• _Input for this task_
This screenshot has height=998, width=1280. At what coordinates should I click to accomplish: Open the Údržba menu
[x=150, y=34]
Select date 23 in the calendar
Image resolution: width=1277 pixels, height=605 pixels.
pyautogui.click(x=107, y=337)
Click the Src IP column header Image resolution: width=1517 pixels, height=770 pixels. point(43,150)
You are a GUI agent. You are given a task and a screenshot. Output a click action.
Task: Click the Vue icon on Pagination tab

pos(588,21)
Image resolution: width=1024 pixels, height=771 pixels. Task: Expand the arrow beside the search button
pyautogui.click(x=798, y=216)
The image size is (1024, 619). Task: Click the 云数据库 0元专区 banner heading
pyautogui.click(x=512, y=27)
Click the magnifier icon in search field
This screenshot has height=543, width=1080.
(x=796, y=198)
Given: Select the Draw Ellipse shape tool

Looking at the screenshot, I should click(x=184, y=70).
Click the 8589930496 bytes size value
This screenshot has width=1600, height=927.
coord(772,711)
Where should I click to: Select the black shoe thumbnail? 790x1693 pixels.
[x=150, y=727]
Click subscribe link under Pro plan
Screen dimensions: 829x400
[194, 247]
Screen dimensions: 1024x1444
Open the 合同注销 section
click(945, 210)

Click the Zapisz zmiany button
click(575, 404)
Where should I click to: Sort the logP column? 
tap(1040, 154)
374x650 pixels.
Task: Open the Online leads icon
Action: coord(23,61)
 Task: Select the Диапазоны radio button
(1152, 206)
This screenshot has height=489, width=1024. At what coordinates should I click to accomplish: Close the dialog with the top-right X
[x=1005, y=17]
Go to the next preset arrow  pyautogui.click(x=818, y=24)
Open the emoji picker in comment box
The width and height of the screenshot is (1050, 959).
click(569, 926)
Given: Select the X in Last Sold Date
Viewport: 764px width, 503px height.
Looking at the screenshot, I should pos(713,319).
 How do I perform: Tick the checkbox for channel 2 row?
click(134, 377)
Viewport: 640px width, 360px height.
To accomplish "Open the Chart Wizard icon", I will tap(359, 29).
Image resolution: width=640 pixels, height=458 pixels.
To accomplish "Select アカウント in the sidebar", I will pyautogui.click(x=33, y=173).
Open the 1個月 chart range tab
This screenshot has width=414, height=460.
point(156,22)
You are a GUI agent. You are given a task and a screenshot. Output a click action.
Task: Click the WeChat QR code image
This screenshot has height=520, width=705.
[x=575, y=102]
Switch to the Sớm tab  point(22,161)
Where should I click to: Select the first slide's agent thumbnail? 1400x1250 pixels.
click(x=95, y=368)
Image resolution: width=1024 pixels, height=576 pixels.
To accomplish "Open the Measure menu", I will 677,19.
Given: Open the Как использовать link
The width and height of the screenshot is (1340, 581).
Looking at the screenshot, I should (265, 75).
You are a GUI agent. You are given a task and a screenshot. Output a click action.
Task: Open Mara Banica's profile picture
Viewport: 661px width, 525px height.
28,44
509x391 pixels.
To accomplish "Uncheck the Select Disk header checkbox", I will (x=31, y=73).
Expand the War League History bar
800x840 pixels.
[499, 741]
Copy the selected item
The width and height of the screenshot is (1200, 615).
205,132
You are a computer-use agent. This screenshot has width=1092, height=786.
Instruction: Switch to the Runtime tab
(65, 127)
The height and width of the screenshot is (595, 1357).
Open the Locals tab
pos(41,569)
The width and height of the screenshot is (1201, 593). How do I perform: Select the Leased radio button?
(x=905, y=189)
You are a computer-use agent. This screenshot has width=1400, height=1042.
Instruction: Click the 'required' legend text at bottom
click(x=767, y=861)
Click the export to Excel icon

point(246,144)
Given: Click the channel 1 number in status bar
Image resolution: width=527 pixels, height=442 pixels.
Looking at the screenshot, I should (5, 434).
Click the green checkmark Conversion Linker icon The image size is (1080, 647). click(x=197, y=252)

• _Goal of the exercise_
In the data above, which lines lie between the line with "The width and height of the screenshot is (1201, 593)." and the line with "Given: Click the", inclusive? Print those lines exactly and nothing else.

• _Result of the exercise_
The width and height of the screenshot is (1201, 593). How do I perform: Select the Leased radio button?
(x=905, y=189)
You are a computer-use agent. This screenshot has width=1400, height=1042.
Instruction: Click the 'required' legend text at bottom
click(x=767, y=861)
Click the export to Excel icon

point(246,144)
Given: Click the channel 1 number in status bar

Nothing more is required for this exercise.